State highway in Minnesota, United States

Minnesota State Highway 89 (MN 89) is a 143.650 mi highway in northwest Minnesota, which runs from its intersection with U.S. Highway 2 at Eckles Township, just north of Wilton (near Bemidji) and continues north to its northern terminus at the Canada–United States border, where it becomes Manitoba Highway 89, near Pinecreek.

The highway runs around the west side of Red Lake between Bemidji and Roseau. "Moose" signs can be seen along this route.

==Route description==
Highway 89 serves as a north-south route between Bemidji, Red Lake, Grygla, Roseau, and the Canadian border.

The route is also known as 5th Avenue SW in the city of Roseau.

Hayes Lake State Park is located 9 miles east of the junction of Highway 89 and Roseau County Road 4. The park entrance is located on Roseau County Road 4.

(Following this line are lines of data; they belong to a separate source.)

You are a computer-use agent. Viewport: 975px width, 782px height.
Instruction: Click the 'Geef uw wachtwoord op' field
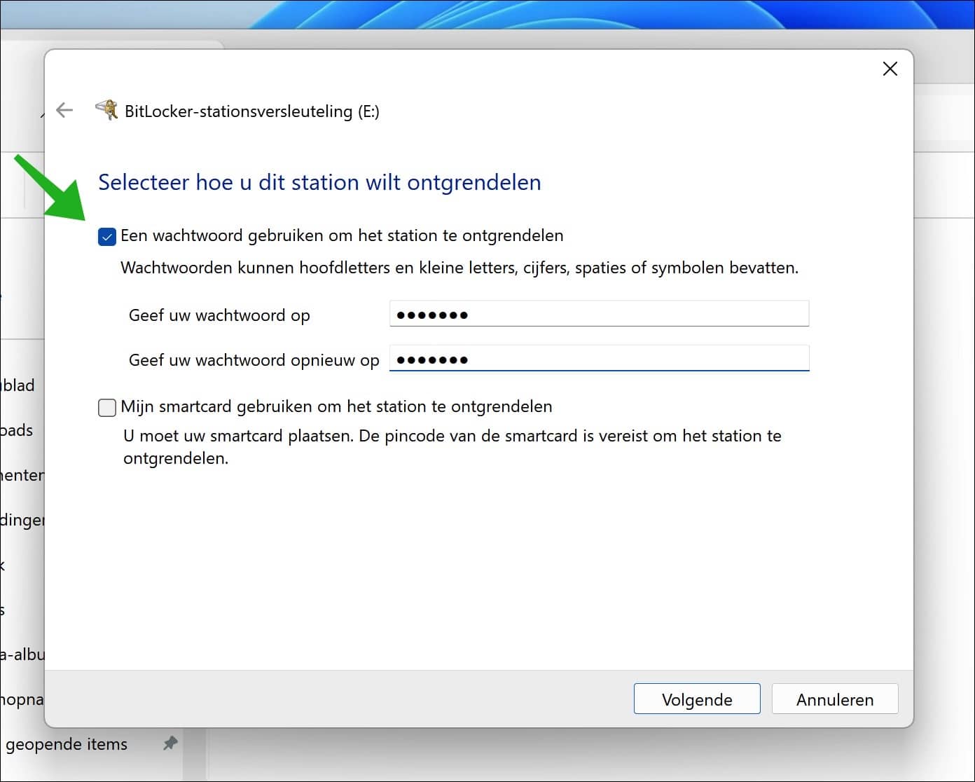tap(599, 314)
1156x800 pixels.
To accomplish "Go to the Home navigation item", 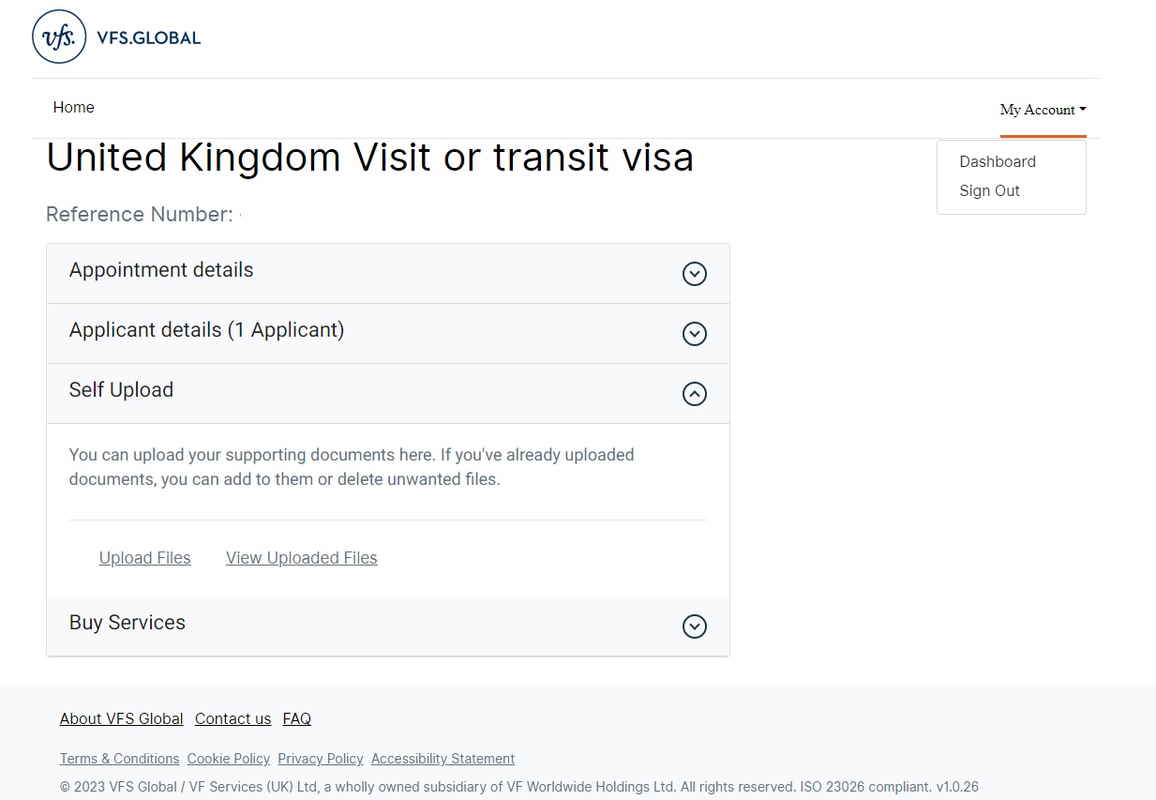I will point(73,107).
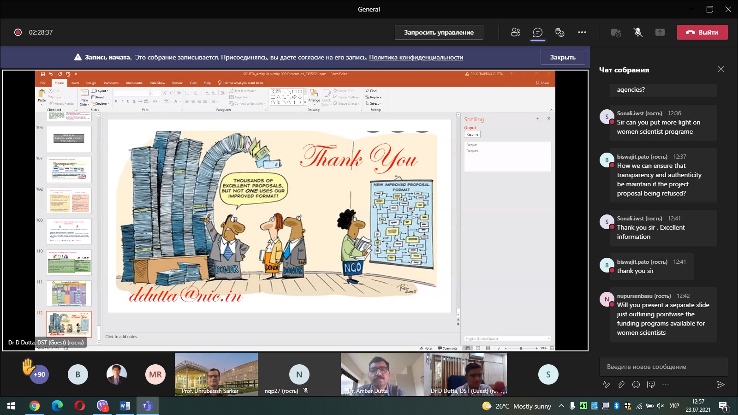Open Google Chrome from the taskbar
The height and width of the screenshot is (415, 738).
click(35, 406)
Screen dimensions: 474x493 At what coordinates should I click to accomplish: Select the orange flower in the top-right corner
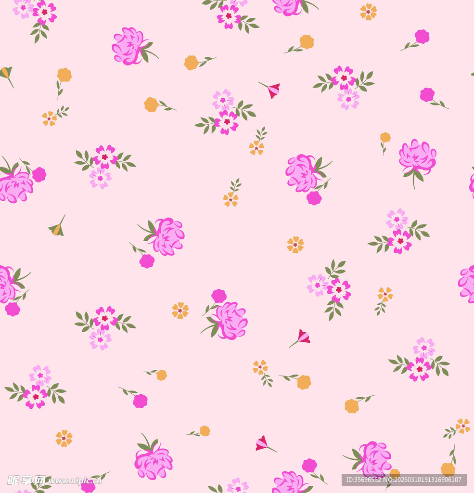point(368,12)
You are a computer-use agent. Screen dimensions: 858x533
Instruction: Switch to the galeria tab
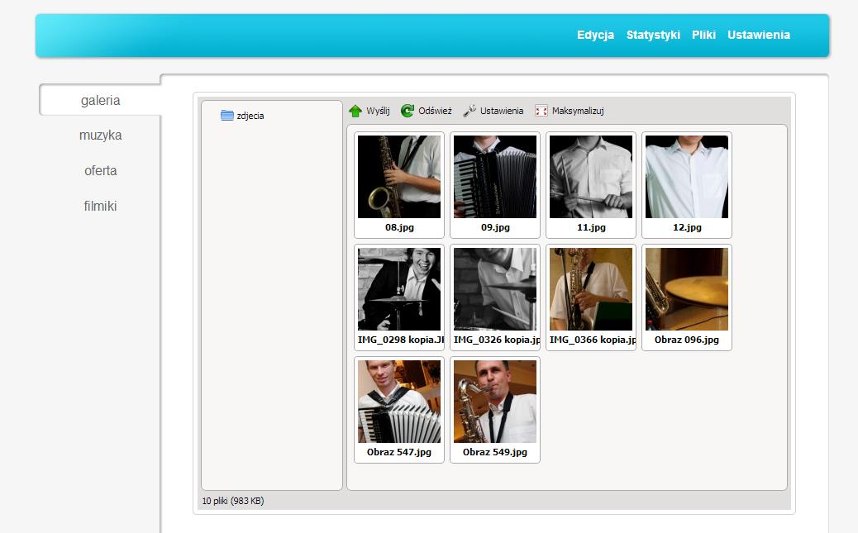click(100, 101)
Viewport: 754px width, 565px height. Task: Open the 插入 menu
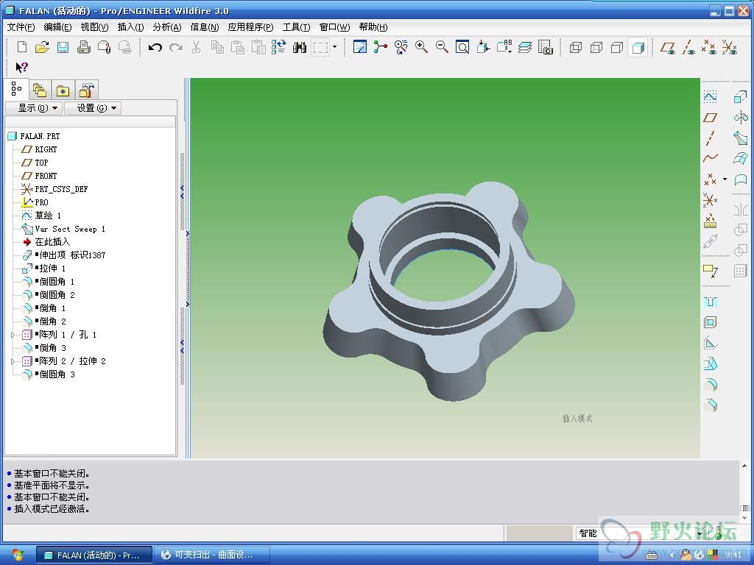pyautogui.click(x=130, y=27)
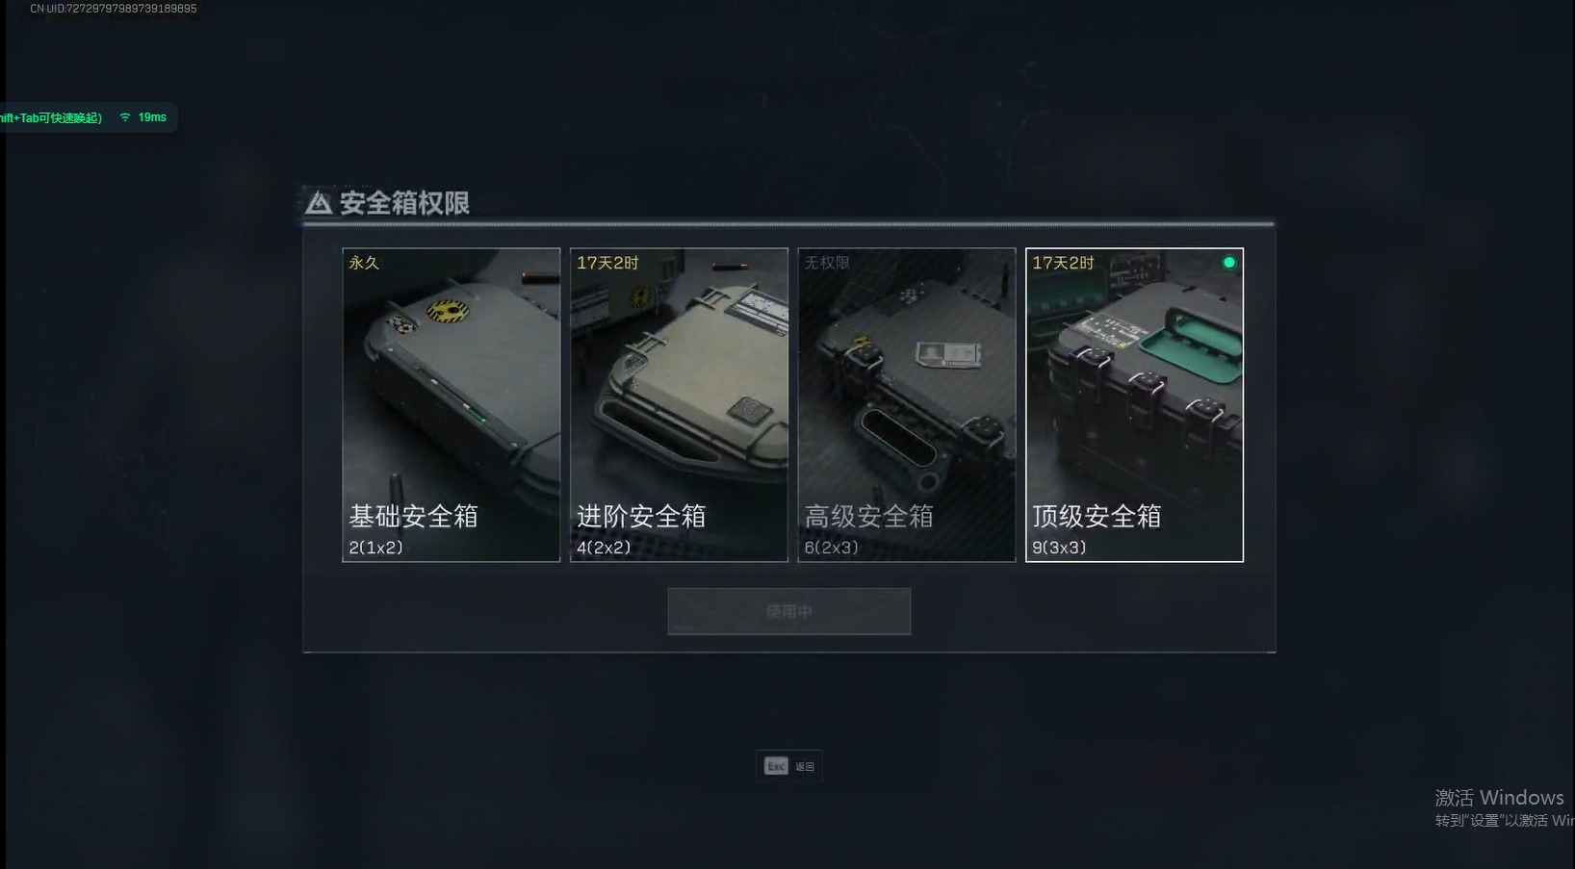Click the 返回 label next to Esc

click(805, 767)
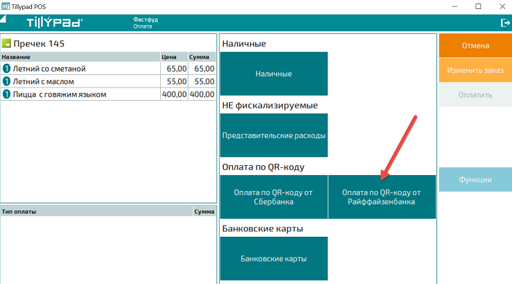
Task: Open the Функции panel
Action: pos(475,180)
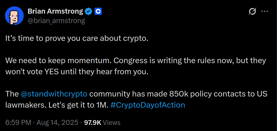This screenshot has width=277, height=131.
Task: Click the blue verified checkmark badge
Action: coord(89,11)
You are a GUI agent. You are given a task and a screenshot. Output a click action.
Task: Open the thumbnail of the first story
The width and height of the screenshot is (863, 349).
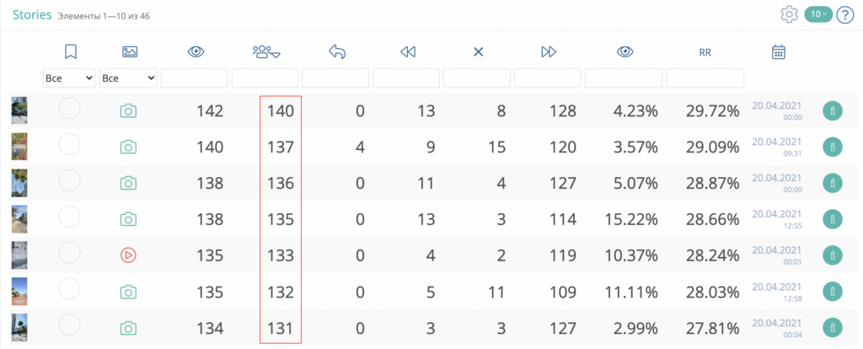point(19,110)
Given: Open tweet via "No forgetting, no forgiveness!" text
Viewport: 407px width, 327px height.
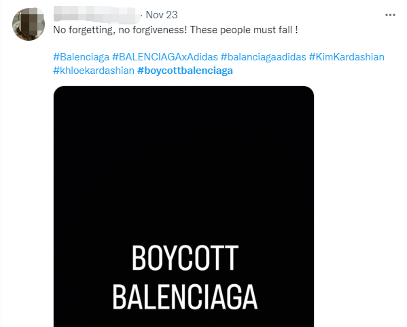Looking at the screenshot, I should pos(120,30).
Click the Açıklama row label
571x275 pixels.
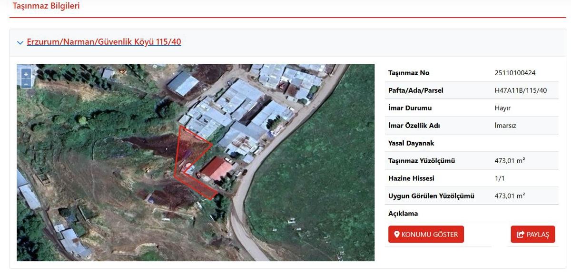[403, 214]
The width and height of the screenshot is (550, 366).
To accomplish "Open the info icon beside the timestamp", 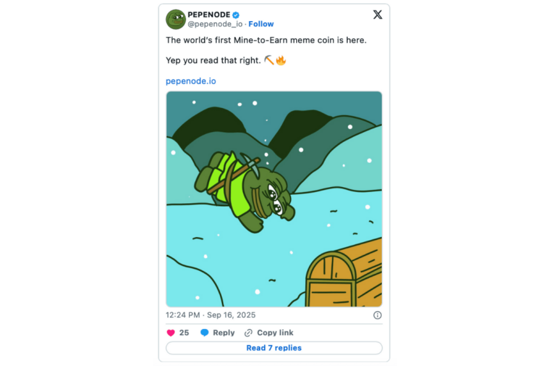I will [x=377, y=315].
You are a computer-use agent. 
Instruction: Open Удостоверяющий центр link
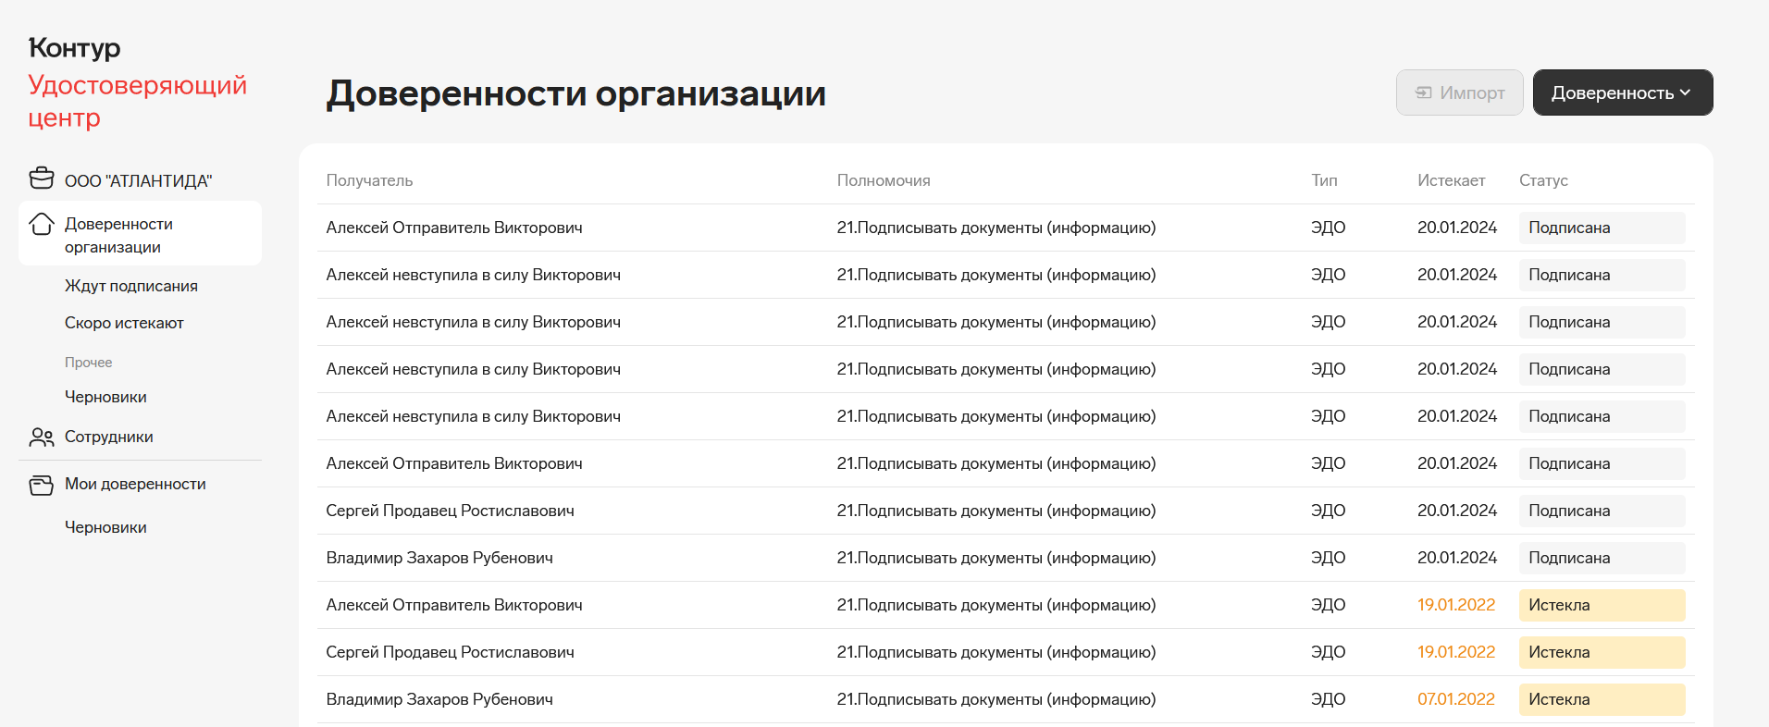[137, 101]
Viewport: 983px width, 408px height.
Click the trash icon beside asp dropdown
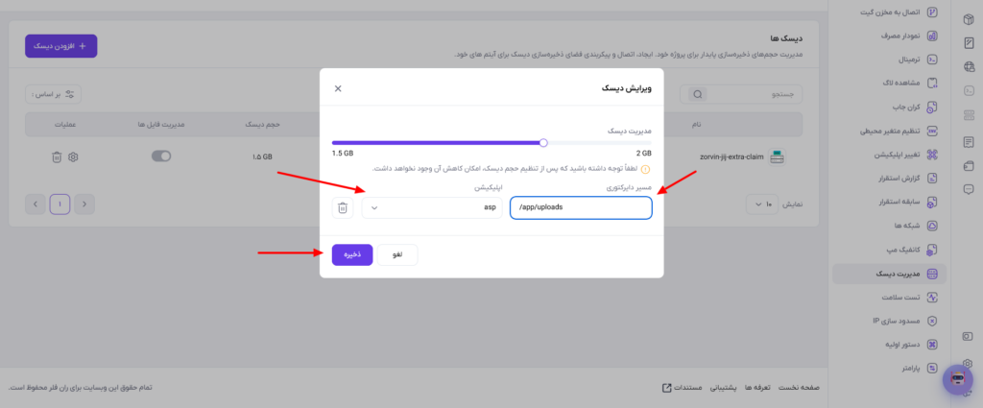click(x=343, y=208)
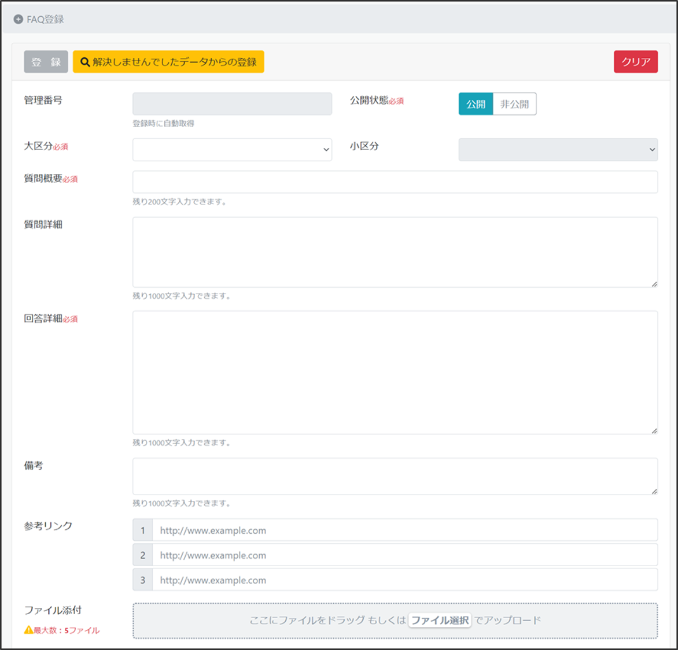Click resize handle of 備考 textarea
The height and width of the screenshot is (650, 678).
[654, 491]
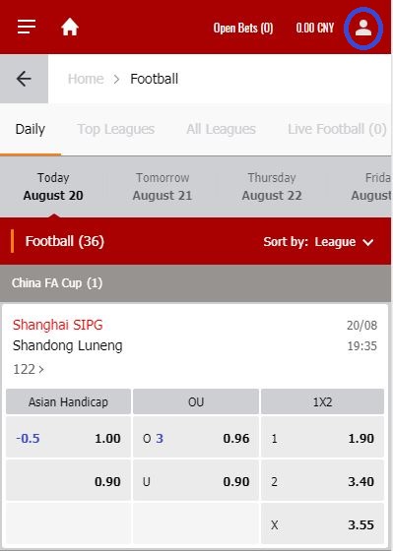Switch to the All Leagues tab
The height and width of the screenshot is (551, 393).
tap(221, 129)
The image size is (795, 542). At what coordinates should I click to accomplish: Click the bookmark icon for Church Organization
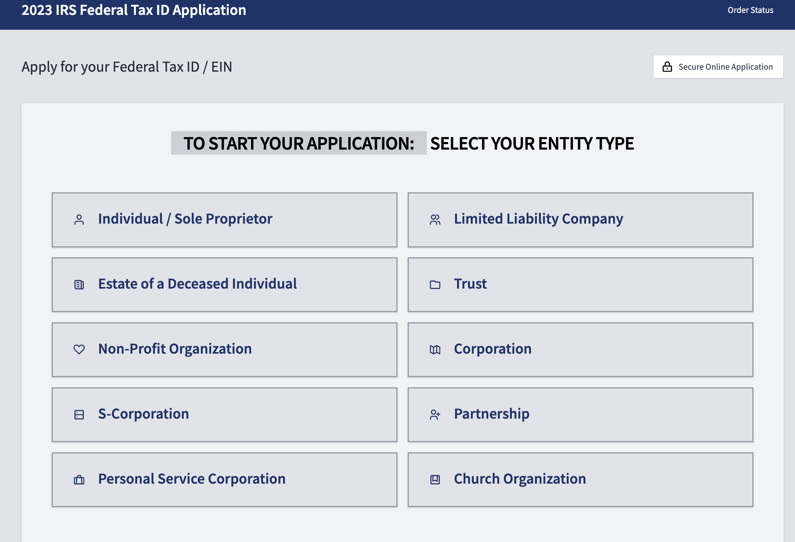point(435,480)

Highway 89 is concurrent with State Highway 1 for 28 mi on the southwest side of Red Lake. This is the longest concurrency with another state highway within Minnesota.

A new U.S. Highway 2 interchange with State Highway 89 in Eckles Township is planned for 2012.

The route is legally defined as Legislative Routes 136 and 218 in the Minnesota Statutes. It is not marked with these numbers.

==History==
Highway 89 was authorized in 1933 from U.S. 2 near Bemidji to State Highway 11 at Roseau. The route was extended in 1949 from State Highway 11 to the Canadian border.

The route was mostly gravel in 1953. The last section to be paved was the west side of Red Lake, c. 1963.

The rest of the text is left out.